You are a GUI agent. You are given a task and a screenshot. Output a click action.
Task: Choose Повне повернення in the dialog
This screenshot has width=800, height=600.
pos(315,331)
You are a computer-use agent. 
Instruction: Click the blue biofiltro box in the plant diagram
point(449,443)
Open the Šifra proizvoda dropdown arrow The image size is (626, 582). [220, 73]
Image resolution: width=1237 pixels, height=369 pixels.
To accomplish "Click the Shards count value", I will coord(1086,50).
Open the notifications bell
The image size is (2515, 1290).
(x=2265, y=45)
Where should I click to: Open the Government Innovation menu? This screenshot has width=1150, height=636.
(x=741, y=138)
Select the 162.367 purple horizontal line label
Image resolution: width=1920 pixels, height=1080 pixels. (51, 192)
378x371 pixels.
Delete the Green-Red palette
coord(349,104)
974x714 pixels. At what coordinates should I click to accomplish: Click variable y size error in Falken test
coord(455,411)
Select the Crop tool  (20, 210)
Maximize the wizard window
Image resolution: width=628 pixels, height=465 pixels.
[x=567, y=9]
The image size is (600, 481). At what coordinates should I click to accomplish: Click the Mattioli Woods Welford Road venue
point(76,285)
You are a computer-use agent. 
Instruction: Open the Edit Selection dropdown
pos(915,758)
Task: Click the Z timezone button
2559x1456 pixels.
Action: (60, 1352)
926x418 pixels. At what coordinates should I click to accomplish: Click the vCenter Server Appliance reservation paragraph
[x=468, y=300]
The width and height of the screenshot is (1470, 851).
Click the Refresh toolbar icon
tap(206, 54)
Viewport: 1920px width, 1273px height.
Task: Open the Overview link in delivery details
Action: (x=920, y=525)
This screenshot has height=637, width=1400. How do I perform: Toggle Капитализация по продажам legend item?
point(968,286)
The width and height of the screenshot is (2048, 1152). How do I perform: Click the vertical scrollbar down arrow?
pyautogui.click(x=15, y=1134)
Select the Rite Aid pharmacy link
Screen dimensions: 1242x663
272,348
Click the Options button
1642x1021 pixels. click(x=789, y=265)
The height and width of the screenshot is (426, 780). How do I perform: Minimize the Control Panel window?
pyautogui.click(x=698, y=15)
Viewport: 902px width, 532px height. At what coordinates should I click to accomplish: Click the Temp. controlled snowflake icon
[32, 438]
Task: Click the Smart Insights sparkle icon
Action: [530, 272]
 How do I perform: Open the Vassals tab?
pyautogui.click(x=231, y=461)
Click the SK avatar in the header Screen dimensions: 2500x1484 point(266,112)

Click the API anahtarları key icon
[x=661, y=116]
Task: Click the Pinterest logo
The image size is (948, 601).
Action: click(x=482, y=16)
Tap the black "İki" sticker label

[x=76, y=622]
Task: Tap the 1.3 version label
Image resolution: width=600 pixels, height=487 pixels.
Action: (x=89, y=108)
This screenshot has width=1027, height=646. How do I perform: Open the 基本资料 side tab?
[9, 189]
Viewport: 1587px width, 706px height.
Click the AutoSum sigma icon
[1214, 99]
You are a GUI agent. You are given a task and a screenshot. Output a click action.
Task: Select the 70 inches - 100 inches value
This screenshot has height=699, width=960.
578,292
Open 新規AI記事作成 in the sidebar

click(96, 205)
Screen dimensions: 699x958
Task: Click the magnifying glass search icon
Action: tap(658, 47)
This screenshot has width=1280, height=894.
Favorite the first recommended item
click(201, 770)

######

Short exercise:
Lay out all the lines above as a numbered list, leaving out the blank lines.

Written solution:
1. You are a GUI agent. You are given a task and a screenshot. Output a click action.
2. Task: Choose Повне повернення in the dialog
3. This screenshot has width=800, height=600.
4. pos(315,331)
5. You are a computer-use agent. 
6. Instruction: Click the blue biofiltro box in the plant diagram
7. point(449,443)
8. Open the Šifra proizvoda dropdown arrow The image size is (626, 582). [220, 73]
9. Image resolution: width=1237 pixels, height=369 pixels.
10. To accomplish "Click the Shards count value", I will coord(1086,50).
11. Open the notifications bell
12. The image size is (2515, 1290).
13. (x=2265, y=45)
14. Where should I click to: Open the Government Innovation menu? This screenshot has width=1150, height=636.
15. (x=741, y=138)
16. Select the 162.367 purple horizontal line label
17. Image resolution: width=1920 pixels, height=1080 pixels. (51, 192)
18. 378x371 pixels.
19. Delete the Green-Red palette
20. coord(349,104)
21. 974x714 pixels. At what coordinates should I click to accomplish: Click variable y size error in Falken test
22. coord(455,411)
23. Select the Crop tool  (20, 210)
24. Maximize the wizard window
25. Image resolution: width=628 pixels, height=465 pixels.
26. [x=567, y=9]
27. The image size is (600, 481). At what coordinates should I click to accomplish: Click the Mattioli Woods Welford Road venue
28. point(76,285)
29. You are a computer-use agent. 
30. Instruction: Open the Edit Selection dropdown
31. pos(915,758)
32. Task: Click the Z timezone button
33. 2559x1456 pixels.
34. Action: (60, 1352)
35. 926x418 pixels. At what coordinates should I click to accomplish: Click the vCenter Server Appliance reservation paragraph
36. [x=468, y=300]
37. The width and height of the screenshot is (1470, 851).
38. Click the Refresh toolbar icon
39. tap(206, 54)
40. Viewport: 1920px width, 1273px height.
41. Task: Open the Overview link in delivery details
42. Action: (x=920, y=525)
43. This screenshot has height=637, width=1400. How do I perform: Toggle Капитализация по продажам legend item?
44. point(968,286)
45. The width and height of the screenshot is (2048, 1152). How do I perform: Click the vertical scrollbar down arrow?
46. pyautogui.click(x=15, y=1134)
47. Select the Rite Aid pharmacy link
48. Screen dimensions: 1242x663
49. 272,348
50. Click the Options button
51. 1642x1021 pixels. click(x=789, y=265)
52. The height and width of the screenshot is (426, 780). How do I perform: Minimize the Control Panel window?
53. pyautogui.click(x=698, y=15)
54. Viewport: 902px width, 532px height. At what coordinates should I click to accomplish: Click the Temp. controlled snowflake icon
55. [32, 438]
56. Task: Click the Smart Insights sparkle icon
57. Action: [530, 272]
58.  How do I perform: Open the Vassals tab?
59. pyautogui.click(x=231, y=461)
60. Click the SK avatar in the header Screen dimensions: 2500x1484 point(266,112)
61. Click the API anahtarları key icon
62. [x=661, y=116]
63. Task: Click the Pinterest logo
64. The image size is (948, 601).
65. Action: click(x=482, y=16)
66. Tap the black "İki" sticker label
67. [x=76, y=622]
68. Task: Tap the 1.3 version label
69. Image resolution: width=600 pixels, height=487 pixels.
70. Action: (x=89, y=108)
71. This screenshot has width=1027, height=646. How do I perform: Open the 基本资料 side tab?
72. [9, 189]
73. Viewport: 1587px width, 706px height.
74. Click the AutoSum sigma icon
75. [1214, 99]
76. You are a GUI agent. You are given a task and a screenshot. Output a click action.
77. Task: Select the 70 inches - 100 inches value
78. This screenshot has height=699, width=960.
79. 578,292
80. Open 新規AI記事作成 in the sidebar
81. click(96, 205)
82. Screen dimensions: 699x958
83. Task: Click the magnifying glass search icon
84. Action: tap(658, 47)
85. This screenshot has width=1280, height=894.
86. Favorite the first recommended item
87. click(201, 770)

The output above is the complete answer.